* [GIVEN REQUEST]:
Reproduce the items word for word, from the very first line through the line that contains "center [1011, 925].".

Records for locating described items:
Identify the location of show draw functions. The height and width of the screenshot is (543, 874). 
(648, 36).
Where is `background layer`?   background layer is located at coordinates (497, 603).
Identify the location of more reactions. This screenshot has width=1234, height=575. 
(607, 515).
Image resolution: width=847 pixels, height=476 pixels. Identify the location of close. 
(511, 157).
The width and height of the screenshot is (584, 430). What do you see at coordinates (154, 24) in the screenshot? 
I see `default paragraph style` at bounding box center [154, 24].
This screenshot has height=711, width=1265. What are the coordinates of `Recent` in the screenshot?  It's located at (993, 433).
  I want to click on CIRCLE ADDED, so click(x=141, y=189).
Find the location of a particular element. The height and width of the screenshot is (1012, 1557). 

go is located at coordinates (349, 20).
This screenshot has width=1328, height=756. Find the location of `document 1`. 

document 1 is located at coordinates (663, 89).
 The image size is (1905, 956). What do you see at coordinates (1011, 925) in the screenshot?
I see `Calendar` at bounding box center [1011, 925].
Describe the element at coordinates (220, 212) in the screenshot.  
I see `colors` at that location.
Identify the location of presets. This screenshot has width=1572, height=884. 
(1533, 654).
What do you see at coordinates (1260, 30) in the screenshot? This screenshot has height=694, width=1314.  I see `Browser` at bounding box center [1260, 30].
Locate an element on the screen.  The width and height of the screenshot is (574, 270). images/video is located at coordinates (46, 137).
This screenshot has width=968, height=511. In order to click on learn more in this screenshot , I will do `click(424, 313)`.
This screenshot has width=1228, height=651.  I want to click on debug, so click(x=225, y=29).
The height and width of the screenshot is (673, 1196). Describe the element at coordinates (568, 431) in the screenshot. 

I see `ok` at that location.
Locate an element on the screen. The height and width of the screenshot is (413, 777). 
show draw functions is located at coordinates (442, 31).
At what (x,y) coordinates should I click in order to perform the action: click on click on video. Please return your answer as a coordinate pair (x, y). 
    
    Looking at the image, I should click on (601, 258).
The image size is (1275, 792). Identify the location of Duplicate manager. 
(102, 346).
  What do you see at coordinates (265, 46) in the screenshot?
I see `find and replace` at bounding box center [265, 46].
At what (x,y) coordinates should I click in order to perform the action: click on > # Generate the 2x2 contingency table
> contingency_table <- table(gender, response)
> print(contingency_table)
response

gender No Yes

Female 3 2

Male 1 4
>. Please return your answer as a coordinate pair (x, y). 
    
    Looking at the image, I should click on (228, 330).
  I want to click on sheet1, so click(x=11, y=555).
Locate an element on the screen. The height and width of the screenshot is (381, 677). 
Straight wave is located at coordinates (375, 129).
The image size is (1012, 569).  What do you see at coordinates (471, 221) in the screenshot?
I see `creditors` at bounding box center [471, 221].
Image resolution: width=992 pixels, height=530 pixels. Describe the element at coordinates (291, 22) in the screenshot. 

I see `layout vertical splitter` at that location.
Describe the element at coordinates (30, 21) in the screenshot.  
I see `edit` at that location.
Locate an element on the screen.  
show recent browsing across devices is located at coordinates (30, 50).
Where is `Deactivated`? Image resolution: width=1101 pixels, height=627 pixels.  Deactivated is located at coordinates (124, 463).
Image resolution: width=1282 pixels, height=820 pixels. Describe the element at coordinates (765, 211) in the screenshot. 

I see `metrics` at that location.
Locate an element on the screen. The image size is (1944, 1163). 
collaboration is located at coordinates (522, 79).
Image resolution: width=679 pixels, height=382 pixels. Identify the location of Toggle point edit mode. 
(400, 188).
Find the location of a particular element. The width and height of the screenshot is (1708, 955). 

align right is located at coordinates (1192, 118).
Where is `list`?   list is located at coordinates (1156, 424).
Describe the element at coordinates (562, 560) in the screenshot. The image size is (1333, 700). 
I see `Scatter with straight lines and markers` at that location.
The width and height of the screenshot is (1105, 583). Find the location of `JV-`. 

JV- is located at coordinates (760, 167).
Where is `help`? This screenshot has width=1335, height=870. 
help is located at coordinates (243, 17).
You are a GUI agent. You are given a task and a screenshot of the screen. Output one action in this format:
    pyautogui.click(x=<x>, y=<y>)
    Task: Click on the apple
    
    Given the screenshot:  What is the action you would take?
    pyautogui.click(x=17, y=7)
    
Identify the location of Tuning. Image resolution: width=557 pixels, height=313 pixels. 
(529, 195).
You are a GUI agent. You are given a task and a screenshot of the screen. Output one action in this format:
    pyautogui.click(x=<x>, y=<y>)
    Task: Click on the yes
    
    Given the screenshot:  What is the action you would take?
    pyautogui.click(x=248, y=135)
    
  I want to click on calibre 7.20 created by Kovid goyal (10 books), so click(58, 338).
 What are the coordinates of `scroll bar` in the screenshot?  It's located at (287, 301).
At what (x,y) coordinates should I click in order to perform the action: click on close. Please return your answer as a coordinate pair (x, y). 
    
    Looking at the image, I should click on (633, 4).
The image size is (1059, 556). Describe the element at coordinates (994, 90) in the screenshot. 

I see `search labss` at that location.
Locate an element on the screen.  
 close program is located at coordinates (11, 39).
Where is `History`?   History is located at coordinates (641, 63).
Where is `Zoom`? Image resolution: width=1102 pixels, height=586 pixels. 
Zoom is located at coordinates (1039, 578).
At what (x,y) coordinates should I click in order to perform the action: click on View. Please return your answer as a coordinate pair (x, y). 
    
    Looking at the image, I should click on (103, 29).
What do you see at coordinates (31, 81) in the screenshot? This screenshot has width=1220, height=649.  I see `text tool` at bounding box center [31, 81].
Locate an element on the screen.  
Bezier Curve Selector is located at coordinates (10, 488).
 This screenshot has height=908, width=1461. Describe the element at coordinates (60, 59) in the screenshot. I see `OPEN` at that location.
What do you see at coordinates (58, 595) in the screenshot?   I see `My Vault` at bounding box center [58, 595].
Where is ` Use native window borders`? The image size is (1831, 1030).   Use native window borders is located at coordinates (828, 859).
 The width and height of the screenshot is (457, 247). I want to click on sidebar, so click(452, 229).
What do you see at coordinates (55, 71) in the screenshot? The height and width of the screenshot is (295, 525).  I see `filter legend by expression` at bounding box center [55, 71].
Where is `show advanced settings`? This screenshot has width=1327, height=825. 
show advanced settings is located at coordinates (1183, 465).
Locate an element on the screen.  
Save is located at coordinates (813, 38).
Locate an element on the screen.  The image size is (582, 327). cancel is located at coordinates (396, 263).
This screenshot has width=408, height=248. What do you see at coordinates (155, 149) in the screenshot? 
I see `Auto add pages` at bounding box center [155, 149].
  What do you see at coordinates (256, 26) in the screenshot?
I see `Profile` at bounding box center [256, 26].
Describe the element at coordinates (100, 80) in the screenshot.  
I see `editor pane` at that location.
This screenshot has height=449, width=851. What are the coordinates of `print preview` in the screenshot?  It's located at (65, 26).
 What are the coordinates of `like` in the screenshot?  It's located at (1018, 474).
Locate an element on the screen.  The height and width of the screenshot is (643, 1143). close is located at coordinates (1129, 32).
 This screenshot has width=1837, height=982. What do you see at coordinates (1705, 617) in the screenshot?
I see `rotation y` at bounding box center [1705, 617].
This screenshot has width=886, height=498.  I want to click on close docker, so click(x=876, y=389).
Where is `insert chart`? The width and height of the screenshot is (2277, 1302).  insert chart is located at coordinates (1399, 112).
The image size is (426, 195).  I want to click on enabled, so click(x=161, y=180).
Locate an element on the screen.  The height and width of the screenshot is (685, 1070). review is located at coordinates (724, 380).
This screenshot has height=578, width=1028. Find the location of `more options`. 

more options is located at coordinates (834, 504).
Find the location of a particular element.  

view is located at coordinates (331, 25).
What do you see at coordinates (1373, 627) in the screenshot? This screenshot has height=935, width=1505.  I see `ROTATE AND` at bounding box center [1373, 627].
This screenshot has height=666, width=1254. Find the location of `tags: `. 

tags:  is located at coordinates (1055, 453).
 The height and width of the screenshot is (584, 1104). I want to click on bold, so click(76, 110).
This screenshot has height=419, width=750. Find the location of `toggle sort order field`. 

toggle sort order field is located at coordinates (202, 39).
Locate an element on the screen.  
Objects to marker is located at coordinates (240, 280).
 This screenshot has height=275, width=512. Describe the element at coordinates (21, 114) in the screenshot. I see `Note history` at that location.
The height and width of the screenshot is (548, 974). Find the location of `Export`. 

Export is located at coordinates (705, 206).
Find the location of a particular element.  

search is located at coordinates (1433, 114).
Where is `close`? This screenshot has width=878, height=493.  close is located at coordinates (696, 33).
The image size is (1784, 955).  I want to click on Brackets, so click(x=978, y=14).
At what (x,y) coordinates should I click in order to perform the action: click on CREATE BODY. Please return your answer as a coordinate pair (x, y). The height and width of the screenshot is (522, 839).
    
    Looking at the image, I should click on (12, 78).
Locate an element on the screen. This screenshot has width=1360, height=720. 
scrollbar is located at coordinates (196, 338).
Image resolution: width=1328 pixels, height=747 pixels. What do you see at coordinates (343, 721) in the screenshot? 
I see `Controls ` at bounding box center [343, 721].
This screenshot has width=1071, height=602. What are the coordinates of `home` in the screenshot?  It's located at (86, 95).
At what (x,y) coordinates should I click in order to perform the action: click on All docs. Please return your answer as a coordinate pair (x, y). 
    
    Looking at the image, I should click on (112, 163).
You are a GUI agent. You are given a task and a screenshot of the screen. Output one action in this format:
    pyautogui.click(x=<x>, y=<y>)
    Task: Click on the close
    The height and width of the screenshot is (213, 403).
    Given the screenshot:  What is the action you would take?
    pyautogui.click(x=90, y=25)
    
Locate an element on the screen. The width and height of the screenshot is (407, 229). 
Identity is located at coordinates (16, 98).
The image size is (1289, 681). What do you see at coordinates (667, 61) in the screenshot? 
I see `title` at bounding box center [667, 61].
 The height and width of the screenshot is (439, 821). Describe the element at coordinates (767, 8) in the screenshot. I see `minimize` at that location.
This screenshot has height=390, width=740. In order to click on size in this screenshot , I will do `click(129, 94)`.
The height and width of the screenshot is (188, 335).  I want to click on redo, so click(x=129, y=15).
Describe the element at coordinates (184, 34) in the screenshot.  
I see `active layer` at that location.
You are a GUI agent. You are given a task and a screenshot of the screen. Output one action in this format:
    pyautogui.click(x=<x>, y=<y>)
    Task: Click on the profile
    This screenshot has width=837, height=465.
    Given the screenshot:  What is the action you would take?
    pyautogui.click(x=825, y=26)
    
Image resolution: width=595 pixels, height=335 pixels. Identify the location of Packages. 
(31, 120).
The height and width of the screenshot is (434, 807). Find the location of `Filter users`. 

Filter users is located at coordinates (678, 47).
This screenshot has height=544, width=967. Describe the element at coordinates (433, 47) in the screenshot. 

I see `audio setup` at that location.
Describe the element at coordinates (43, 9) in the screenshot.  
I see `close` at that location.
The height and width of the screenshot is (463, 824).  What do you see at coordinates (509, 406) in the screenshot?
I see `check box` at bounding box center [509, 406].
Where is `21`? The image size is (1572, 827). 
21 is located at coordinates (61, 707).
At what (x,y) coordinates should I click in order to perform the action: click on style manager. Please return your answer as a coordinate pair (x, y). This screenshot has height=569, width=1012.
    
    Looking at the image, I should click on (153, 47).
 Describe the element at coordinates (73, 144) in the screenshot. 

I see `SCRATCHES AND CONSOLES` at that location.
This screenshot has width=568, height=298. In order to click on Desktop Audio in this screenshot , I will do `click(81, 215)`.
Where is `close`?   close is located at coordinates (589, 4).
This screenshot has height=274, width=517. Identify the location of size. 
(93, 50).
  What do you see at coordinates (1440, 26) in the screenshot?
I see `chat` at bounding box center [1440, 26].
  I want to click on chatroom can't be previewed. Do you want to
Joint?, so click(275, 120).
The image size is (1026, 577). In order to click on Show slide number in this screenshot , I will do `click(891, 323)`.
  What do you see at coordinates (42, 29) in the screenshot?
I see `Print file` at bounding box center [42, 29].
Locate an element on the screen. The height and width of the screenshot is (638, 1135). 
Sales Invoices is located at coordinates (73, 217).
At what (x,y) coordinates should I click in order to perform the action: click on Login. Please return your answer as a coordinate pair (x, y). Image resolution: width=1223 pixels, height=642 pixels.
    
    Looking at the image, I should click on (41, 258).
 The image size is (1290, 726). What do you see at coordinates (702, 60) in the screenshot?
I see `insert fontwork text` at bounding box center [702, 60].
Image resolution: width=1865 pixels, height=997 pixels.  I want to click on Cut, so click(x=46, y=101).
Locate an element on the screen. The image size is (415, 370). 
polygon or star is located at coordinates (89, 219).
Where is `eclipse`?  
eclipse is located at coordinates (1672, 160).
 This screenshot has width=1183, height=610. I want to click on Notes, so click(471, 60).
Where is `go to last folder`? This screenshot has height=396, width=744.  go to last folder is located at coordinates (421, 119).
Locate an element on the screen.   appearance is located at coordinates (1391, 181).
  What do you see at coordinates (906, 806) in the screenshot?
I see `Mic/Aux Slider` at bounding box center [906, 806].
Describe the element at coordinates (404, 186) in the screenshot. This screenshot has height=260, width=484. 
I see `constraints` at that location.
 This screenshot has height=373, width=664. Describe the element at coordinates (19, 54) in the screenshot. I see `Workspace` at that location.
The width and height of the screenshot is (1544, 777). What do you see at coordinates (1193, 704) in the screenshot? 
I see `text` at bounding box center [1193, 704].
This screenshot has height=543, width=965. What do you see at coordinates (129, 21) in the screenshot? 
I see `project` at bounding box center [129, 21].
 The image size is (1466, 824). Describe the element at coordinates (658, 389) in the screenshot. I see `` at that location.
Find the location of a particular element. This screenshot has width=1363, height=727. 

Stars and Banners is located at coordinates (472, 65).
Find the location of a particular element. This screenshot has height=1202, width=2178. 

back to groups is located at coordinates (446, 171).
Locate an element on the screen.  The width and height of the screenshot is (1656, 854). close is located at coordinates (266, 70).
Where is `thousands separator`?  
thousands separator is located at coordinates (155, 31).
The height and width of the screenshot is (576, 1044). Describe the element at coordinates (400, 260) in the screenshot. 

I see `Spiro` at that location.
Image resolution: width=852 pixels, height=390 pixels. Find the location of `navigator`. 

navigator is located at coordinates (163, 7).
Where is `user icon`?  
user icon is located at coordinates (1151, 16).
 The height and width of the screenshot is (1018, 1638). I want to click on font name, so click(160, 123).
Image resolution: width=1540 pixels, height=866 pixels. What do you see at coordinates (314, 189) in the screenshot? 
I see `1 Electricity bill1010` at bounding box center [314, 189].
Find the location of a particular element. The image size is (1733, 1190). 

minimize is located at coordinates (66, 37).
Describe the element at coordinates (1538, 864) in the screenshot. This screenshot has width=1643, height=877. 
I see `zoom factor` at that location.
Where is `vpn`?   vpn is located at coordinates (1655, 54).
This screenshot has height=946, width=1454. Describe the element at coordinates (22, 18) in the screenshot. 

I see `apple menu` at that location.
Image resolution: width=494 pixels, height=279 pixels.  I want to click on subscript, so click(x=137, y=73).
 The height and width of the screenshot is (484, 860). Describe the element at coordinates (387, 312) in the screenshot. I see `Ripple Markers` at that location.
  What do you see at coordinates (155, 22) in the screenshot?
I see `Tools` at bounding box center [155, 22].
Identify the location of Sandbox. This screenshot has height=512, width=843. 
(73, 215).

* [WRITTEN ANSWER]:
Identify the location of show draw functions. The height and width of the screenshot is (543, 874). 
(648, 36).
Where is `background layer`?   background layer is located at coordinates (497, 603).
Identify the location of more reactions. This screenshot has width=1234, height=575. 
(607, 515).
Image resolution: width=847 pixels, height=476 pixels. Identify the location of close. 
(511, 157).
The width and height of the screenshot is (584, 430). What do you see at coordinates (154, 24) in the screenshot? 
I see `default paragraph style` at bounding box center [154, 24].
This screenshot has height=711, width=1265. What are the coordinates of `Recent` in the screenshot?  It's located at (993, 433).
  I want to click on CIRCLE ADDED, so click(x=141, y=189).
Find the location of a particular element. The height and width of the screenshot is (1012, 1557). 

go is located at coordinates (349, 20).
This screenshot has width=1328, height=756. Find the location of `document 1`. 

document 1 is located at coordinates (663, 89).
 The image size is (1905, 956). What do you see at coordinates (1011, 925) in the screenshot?
I see `Calendar` at bounding box center [1011, 925].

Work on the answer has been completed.